1. Field of the Invention
This invention relates to a photosensor. The photosensor of this invention can be used for a solid-state imager, a line sensor, a solar battery etc.
2. Description of the Prior Art
As the construction of the photoelectric conversion portion of a photosensor which is applied to a solid-state imager, a line sensor etc., there has been known a structure in which a photoconductive layer is formed in a manner to overlie and cover metal electrodes disposed on a body.

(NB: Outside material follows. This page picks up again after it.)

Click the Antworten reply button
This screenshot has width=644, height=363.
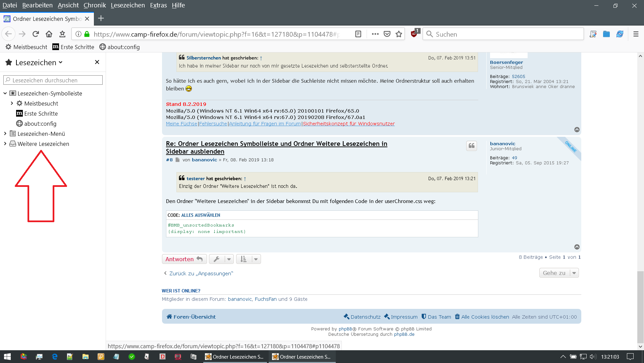184,259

A typical example of such photosensor is a solid-state imager in which the photoconductive layer forming an imaging face is arranged so as to cover the semiconductor body formed with switching elements, scanning circuitry etc. for taking out electric signals from photoelectric elements arrayed in the shape of a matrix.
The principle of the construction of the photoelectric conversion portion is illustrated in FIG. 1.
Referring to FIG. 1, numeral 1 designates a transparent electrically-conductive layer on a light projecting side, numeral 2 a photoelectric conversion layer whose basic material is amorphous Se, numeral 3 a metal electrode which is opposite to the light projecting side, numeral 4 a voltage source which functions to drive the photoelectric conversion layer, and numeral 5 a switch which typifies a scanning circuit. Since the photoelectric conversion layer is, in general, made of a high-resistivity material, the photoelectric conversion portion shown in FIG. 1 can be regarded as a capacitive device.
By closing the switch 5 for an instant under the state under which light is not projected, negative charges -Q corresponding to the supply voltage 4 are induced on the metal electrode 3. While the switch 5 is subsequently open, holes 7 generated in the photoelectric conversion layer 2 by thermal excitation or by light projection 6 travel towards the metal electrode 3, and positive charges q (q&lt;&lt;Q) are induced on the metal electrode 3. Ultimately, the charges on the metal electrode 3 amount to -Q +q. When the switch 5 is subsequently closed, negative charges 8 of -q are supplied from the voltage source 4 towards the metal electrode 3 in order to restore the charges on the metal electrode 3 to -Q corresponding to the supply voltage 4. The charge migration at this time is externally detected as a signal.
In the above process, when a surface insulating oxide film 3' overlies the metal electrode 3 as shown in FIG. 2, the holes 7 generated in the photoelectric conversion layer 2 are stored on the side of the surface oxide film 3' closer to the photoelectric conversion layer 2. Upon the subsequent closure of the switch 5, a high electric field is applied to the surface oxide film by the negative charges 8 supplied from the voltage source 4, and the negative charges 8 penetrate into the photoelectric conversion layer 2 owing to the tunneling effect. The penetrating negative charges 8' cannot cancel the stored holes 7', with the result that the dark current of the device increases and that the photo-response thereof deteriorates.
Examples of the solid-state imagers described above are disclosed in Japanese Published Unexamined Patent Application No. 51-10,715 (HITACHI), etc.